PASSAGE -
####################

SPECIAL BOARD OF ARBITRATION
PURSUANT TO SECTION 11, NEW YORK DOCK CONDITIONS AGREEMENT
BETWEEN
NORFOLK AND WESTERN RAILWAY COMPANY
AND
BROTHERHOOD OF RAILWAY CARMEN - DIVISION T.C.U.
1. That the Norfolk and Western Railway Company violated the Implementing Agreement dated May 7, 1982, wherein the Interstate Commerce Commission (I.C.C.) imposes the employee protective conditions set forth in New York Dock - RY - Control - Brooklyn or Eastern District 360 ICC 60 (1979) (New York Dock Conditions) in Finance Docket No. 29430, when nineteen (19) Carmen working at Portsmouth, Ohio Train Yards and Shops were furloughed and deprived of employment, including compensation on July 23 and July 25, 1989.
2. That the Norfolk and western Railway Company be ordered to comply with test period for each of the named employees in Attachment "A" and B28 thru B51 of 139, Exhibit 8139 of 139, as per the May 7, 1982 Implementing Agreement and the protective provisions as set forth in New York Dock II Conditions for the named Claimants, supra, account of being furloughed and/or deprived of employment and compensation on July 23 and 25, 1989 and subsequently.
The Carrier in this dispute, the Norfolk and Western Railway Company (hereinafter called the Carrier) began coordinating operations with the Southern Railway Company under approval of the Interstate Commerce Commission dated March 25, 1982. As part of this "coordination," the I.C.C. imposed the New York Dock protective conditions upon the Carrier, in an implementing agreement dated May 7, 1982. The basic coordination of operations was implemented on June 1, 1982.
The Carrier notes that the coordination involves essentially "end-to-end" railroads, which do not have many common points of operation. The Implementing Agreement provided for the coordination of operations at the ten (10) common points, and provided a method for .coordinating other operations as the need arose.

####################

STORED DATA -
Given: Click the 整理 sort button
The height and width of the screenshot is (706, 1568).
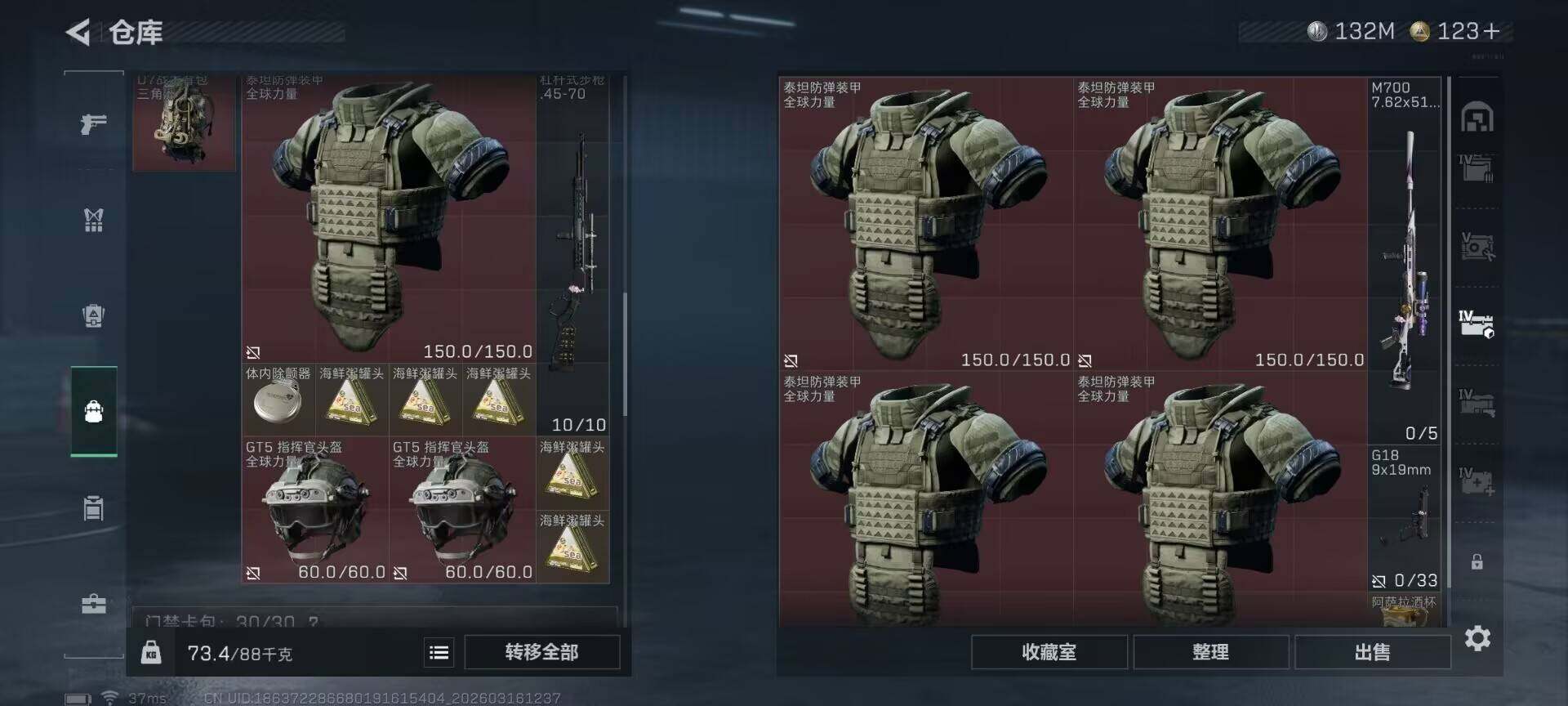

####################

DIRECTIVE -
Quote the full arbitration passage, from its heading through its final sentence, without any changes.

SOLUTION TO THE EXERCISE -
SPECIAL BOARD OF ARBITRATION
PURSUANT TO SECTION 11, NEW YORK DOCK CONDITIONS AGREEMENT
BETWEEN
NORFOLK AND WESTERN RAILWAY COMPANY
AND
BROTHERHOOD OF RAILWAY CARMEN - DIVISION T.C.U.
1. That the Norfolk and Western Railway Company violated the Implementing Agreement dated May 7, 1982, wherein the Interstate Commerce Commission (I.C.C.) imposes the employee protective conditions set forth in New York Dock - RY - Control - Brooklyn or Eastern District 360 ICC 60 (1979) (New York Dock Conditions) in Finance Docket No. 29430, when nineteen (19) Carmen working at Portsmouth, Ohio Train Yards and Shops were furloughed and deprived of employment, including compensation on July 23 and July 25, 1989.
2. That the Norfolk and western Railway Company be ordered to comply with test period for each of the named employees in Attachment "A" and B28 thru B51 of 139, Exhibit 8139 of 139, as per the May 7, 1982 Implementing Agreement and the protective provisions as set forth in New York Dock II Conditions for the named Claimants, supra, account of being furloughed and/or deprived of employment and compensation on July 23 and 25, 1989 and subsequently.
The Carrier in this dispute, the Norfolk and Western Railway Company (hereinafter called the Carrier) began coordinating operations with the Southern Railway Company under approval of the Interstate Commerce Commission dated March 25, 1982. As part of this "coordination," the I.C.C. imposed the New York Dock protective conditions upon the Carrier, in an implementing agreement dated May 7, 1982. The basic coordination of operations was implemented on June 1, 1982.
The Carrier notes that the coordination involves essentially "end-to-end" railroads, which do not have many common points of operation. The Implementing Agreement provided for the coordination of operations at the ten (10) common points, and provided a method for .coordinating other operations as the need arose.